Our Camera Develops a Friendly Mystery

Getting photographs back from the developer is always a surprise for my wife, Carol, and me. We aren't camera people. A roll of 24 exposures can last months, giving us plenty of time to forget what images we clicked. We'll tear open the envelope and stare at a photo of a mountain covered with yellow and red aspen. "Which fall trip is this?" one of us will ask, "Cameron Pass? Devil's Gulch? Red Feather Lakes?" We'll lay the pictures out and reminisce about various weekend trips, gradually reconstructing the chronology so we can label the photos correctly and save them in an album.

Usually, the surprise is a bad picture. A streaky black one: "This one must have gone off in the purse." The closeup of a huge nostril: "Oh yeah, I was trying to clean the lens." Disappointing are the blurs of the kids hugging the cat or jumping off the kitchen table.

Occasionally we are surprised by an excellent action shot: two-year-old Matthew's profile with the basketball in midair arcing toward the new hoop in front of the Christmas tree. But generally we stick with safe still shots, such as four-year-old Karen reading a book with two large cats on her tiny lap. Even then, we can be pleasantly surprised when the colors turn out well, as with the one of both kids in the bathtub covered with shaving cream dyed with vivid food colors: red, yellow, blue, and green.

But our biggest surprise was getting a picture of someone we've never seen.

His short, blond hair is parted near the middle. He wears a white Hard Rock Cafe T-shirt from Puerto Vallarta partially obscured by black, padded day-pack straps. Behind him are woods, probably the place we lost our camera along the Emerald Lake trail in Rocky Mountain National Park. No majestic backdrop such as Long's Peak or Flattop Mountain pinpoints the location, but our camera had been turned in to the ranger at Bear Lake where the trail starts.

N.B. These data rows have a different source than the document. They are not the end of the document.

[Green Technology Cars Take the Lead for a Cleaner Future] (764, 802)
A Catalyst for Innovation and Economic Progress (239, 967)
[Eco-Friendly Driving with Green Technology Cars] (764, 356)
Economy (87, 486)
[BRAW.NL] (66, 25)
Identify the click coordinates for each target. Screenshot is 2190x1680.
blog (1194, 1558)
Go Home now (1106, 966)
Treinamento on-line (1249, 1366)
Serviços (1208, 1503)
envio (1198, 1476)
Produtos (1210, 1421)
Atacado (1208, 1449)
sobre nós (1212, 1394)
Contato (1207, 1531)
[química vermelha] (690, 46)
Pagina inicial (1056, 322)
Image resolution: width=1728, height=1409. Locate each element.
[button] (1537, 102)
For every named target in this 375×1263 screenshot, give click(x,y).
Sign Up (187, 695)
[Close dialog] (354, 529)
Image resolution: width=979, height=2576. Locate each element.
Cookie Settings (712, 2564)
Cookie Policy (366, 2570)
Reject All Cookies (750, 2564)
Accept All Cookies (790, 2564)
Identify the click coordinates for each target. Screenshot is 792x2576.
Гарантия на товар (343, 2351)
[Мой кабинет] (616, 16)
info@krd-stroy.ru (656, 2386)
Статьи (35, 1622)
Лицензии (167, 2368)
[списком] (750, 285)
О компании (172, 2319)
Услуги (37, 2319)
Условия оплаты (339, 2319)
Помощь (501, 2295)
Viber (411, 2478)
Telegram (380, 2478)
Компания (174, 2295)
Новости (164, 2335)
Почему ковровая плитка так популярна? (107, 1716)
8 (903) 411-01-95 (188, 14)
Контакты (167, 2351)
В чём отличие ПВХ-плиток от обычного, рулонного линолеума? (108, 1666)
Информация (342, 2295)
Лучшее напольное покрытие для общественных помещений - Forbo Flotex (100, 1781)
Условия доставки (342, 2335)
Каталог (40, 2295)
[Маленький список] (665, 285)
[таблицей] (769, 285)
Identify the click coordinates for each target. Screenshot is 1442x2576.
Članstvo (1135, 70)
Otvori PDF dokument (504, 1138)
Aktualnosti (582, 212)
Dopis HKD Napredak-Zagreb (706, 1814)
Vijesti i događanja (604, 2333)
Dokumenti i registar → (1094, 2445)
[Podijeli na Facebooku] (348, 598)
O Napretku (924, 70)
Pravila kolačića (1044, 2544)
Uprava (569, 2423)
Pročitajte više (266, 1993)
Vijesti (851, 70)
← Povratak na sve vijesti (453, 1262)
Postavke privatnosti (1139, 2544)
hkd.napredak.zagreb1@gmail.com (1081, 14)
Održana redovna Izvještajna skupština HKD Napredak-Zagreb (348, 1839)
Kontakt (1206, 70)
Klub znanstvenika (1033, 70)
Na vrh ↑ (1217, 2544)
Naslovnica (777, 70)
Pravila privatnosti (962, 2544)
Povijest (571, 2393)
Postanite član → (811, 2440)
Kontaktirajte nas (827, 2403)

Our relief at recovering the camera turned into surprised laughter when the film was developed. Along with pictures of the kids playing in huge drifts in the Snowy Range of Wyoming, we received the bonus photo. His blue eyes twinkle. His mouth opens in a full grin, which probably broke into laughter after his friend snapped the picture. I imagine him saying, "Just wait till they see this!" as they haul their find back down the trail. The children laugh every time we see his smile enshrined in our family's photo album.